In accordance with the ethics approval and guidelines of Okayama University, blood was collected from healthy volunteers after obtaining informed consent. This study was conducted in accordance with the Declaration of Helsinki. The blood was withdrawn from the cubital vein using heparin (10 U/mL) as an anticoagulant. The polymorphonuclear cell fraction was fractioned from human blood samples by density-gradient centrifugation using Polymorphprep. After washing with phosphate-buffered saline twice, the purified neutrophils were suspended in Hanks' balanced salt solution (HBSS) and were used for the experiments. The solutions used were at least of a guaranteed reagent grade. The neutrophil fraction was ≥95% of total polymorphonuclear cells.

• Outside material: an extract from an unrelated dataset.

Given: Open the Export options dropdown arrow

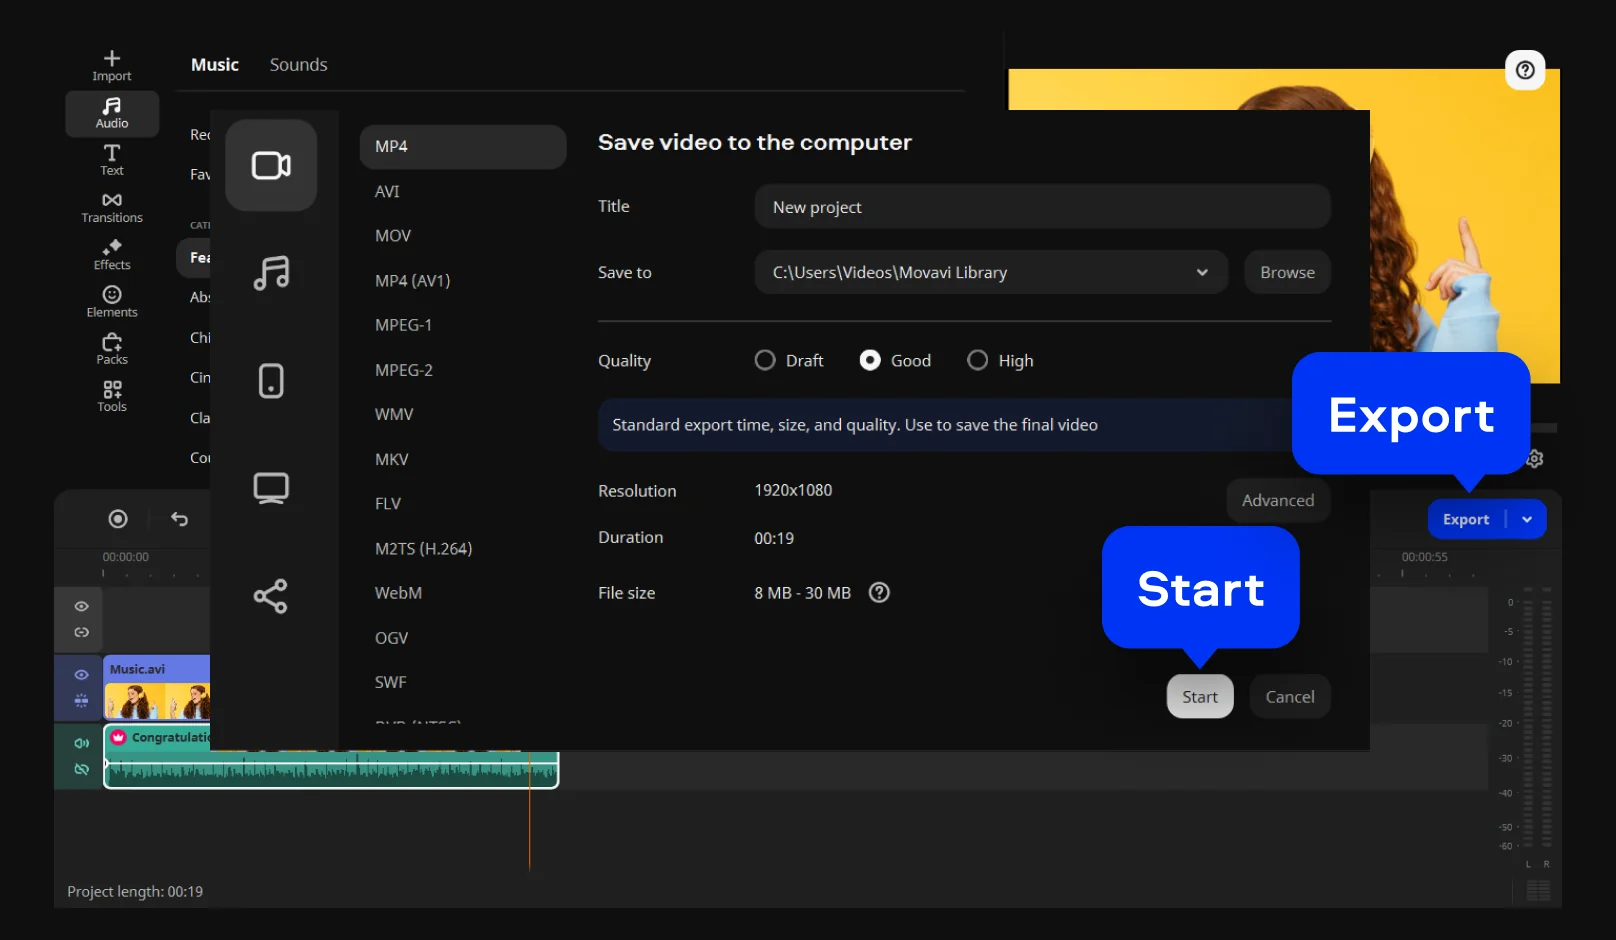Looking at the screenshot, I should click(x=1527, y=519).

The binding of AT to purified neutrophils was confirmed using plasma-derived AT labeled by AnaTagTM HiLyte Fluor 488 Protein Labeling Kit. Purified human neutrophils were incubated with HBSS or Alexa 488–labeled AT with or without unlabeled AT for 30 minutes at 37°C. Neutrophils bound to labeled AT were detected by fluorescence-activated cell sorting (FACS) using a RF-500 (Sysmex corporation, Kobe, Japan). To confirm whether the shift in the fluorescence peak was due to specific AT binding, excess unlabeled AT was also added to see whether the shift was abrogated.

Purified neutrophils were stained with Hoechst 33342 (nuclei) and calcein-AM (cytosol) as described previously.³⁵ The neutrophil suspension was aliquoted into 96-well plate (Corning Falcon: 353219; 5 × 10⁴ cells per well) and mixed with different concentrations of AT or argatroban (ARG) in a final volume of 100 μL. After incubation for 60 minutes at 37°C and 5% CO₂, the neutrophil shape and the size adhered to the surface of polystyrene were analyzed using IN Cell Analyzer 2000 (Cytiva, Marlborough, MA) and IN Cell Analyzer Workstation software (Cytiva).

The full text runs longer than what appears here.